**Action item**
Identify the line with "This screenshot has width=719, height=1252."; copy word for word that line and every one after it, to the end of the listing. Exclude pictures.

BEGIN

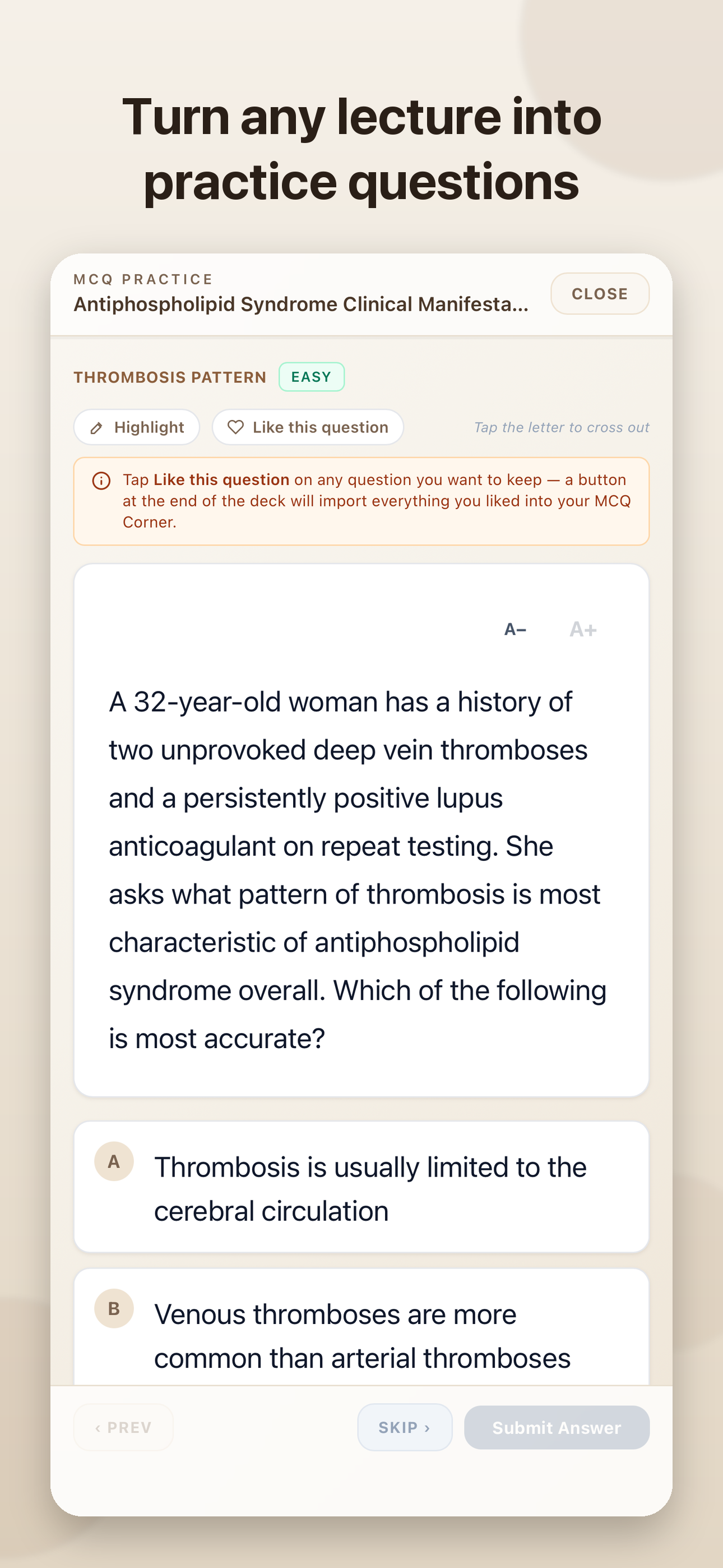This screenshot has width=723, height=1568.
Task: Cross out option B by its letter circle
Action: point(114,1309)
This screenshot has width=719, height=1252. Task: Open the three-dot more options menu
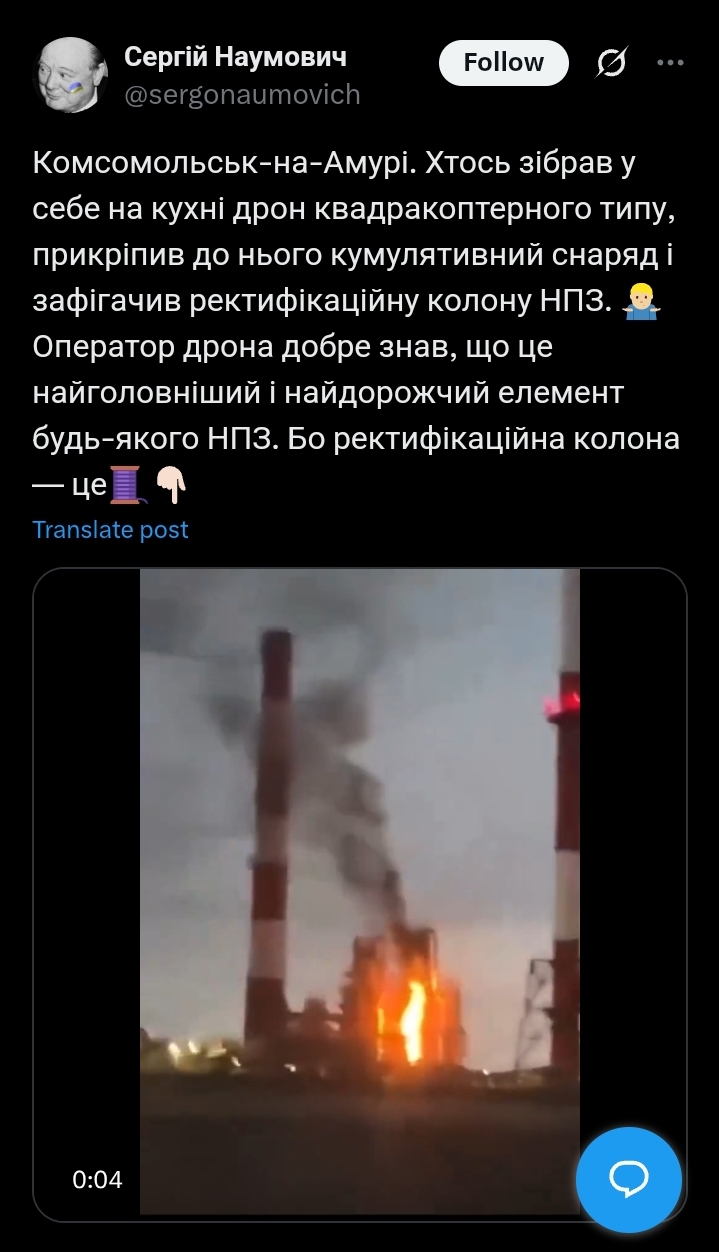(669, 62)
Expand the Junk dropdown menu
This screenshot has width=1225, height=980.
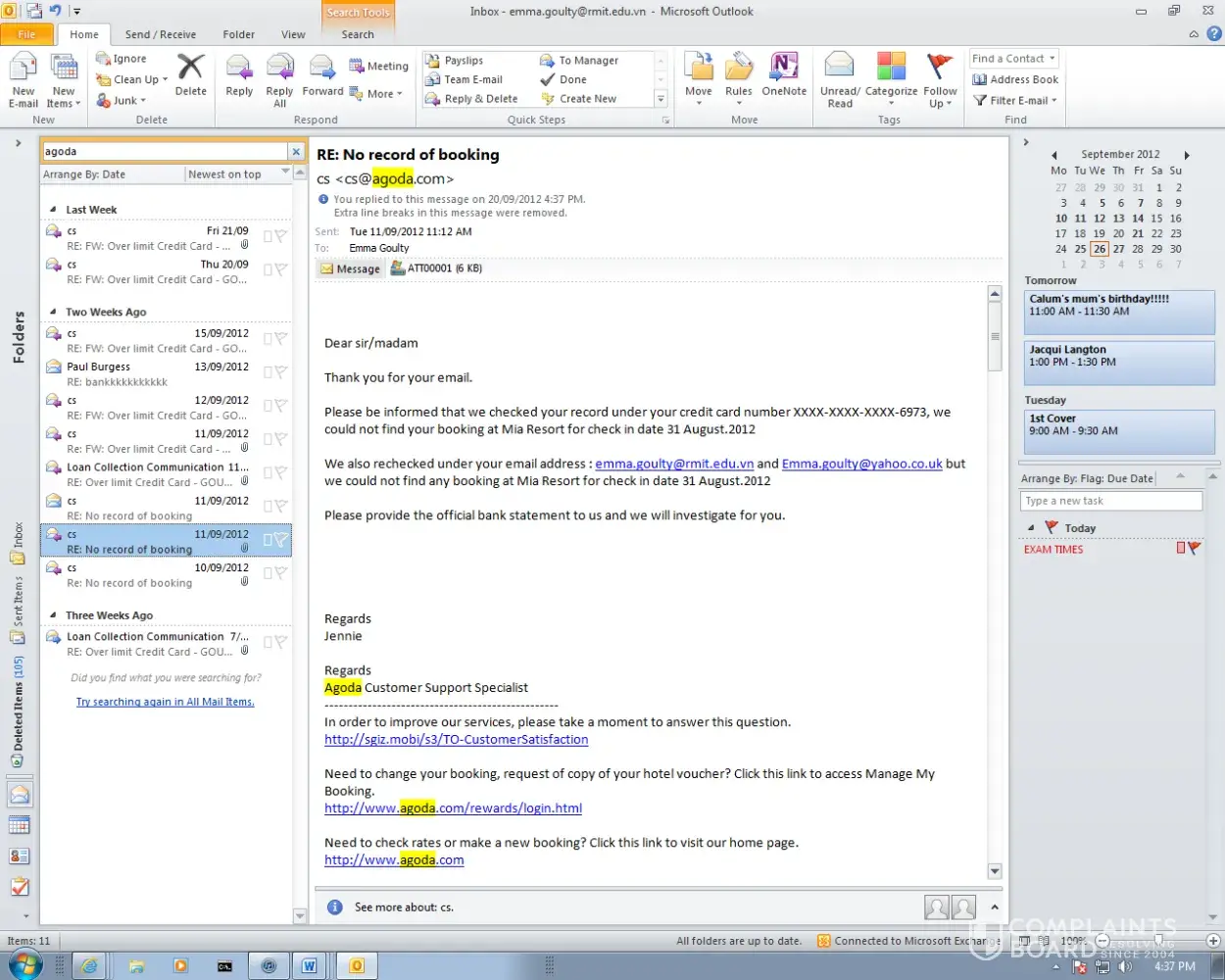122,100
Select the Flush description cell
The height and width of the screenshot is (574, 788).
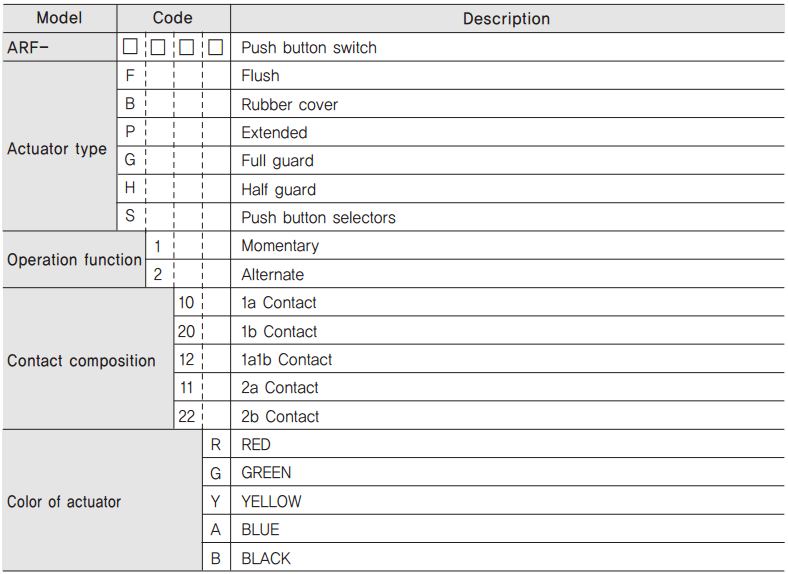(x=508, y=76)
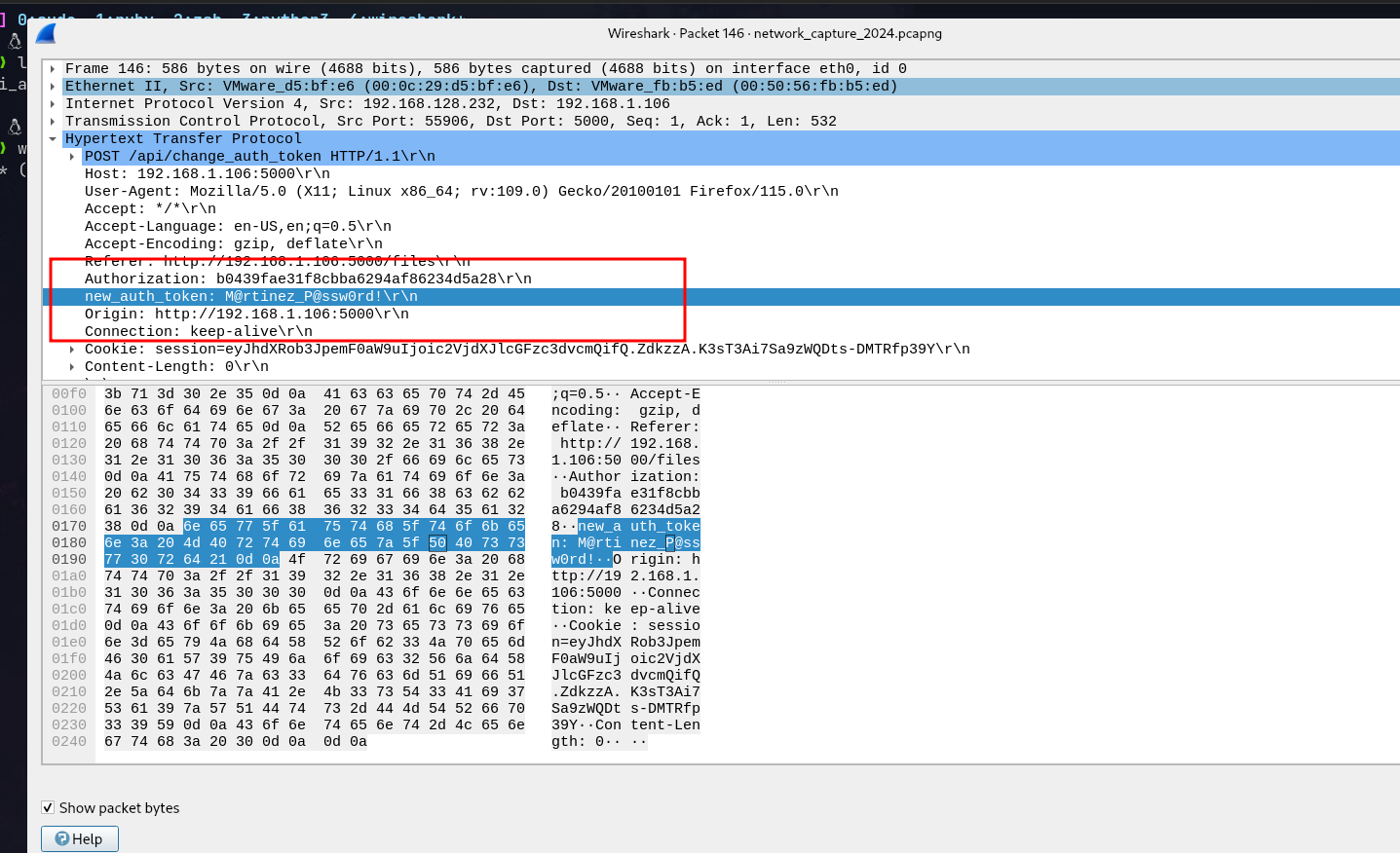1400x853 pixels.
Task: Click the Wireshark shark fin window icon
Action: coord(46,34)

END

**Solution to the exercise**
This screenshot has width=719, height=1252. Task: Open the three-dot more options menu
(669, 62)
Expand the Junk dropdown menu
This screenshot has width=1225, height=980.
122,100
Select the Flush description cell
The height and width of the screenshot is (574, 788).
(x=508, y=76)
1400x853 pixels.
Task: Click the Wireshark shark fin window icon
Action: coord(46,34)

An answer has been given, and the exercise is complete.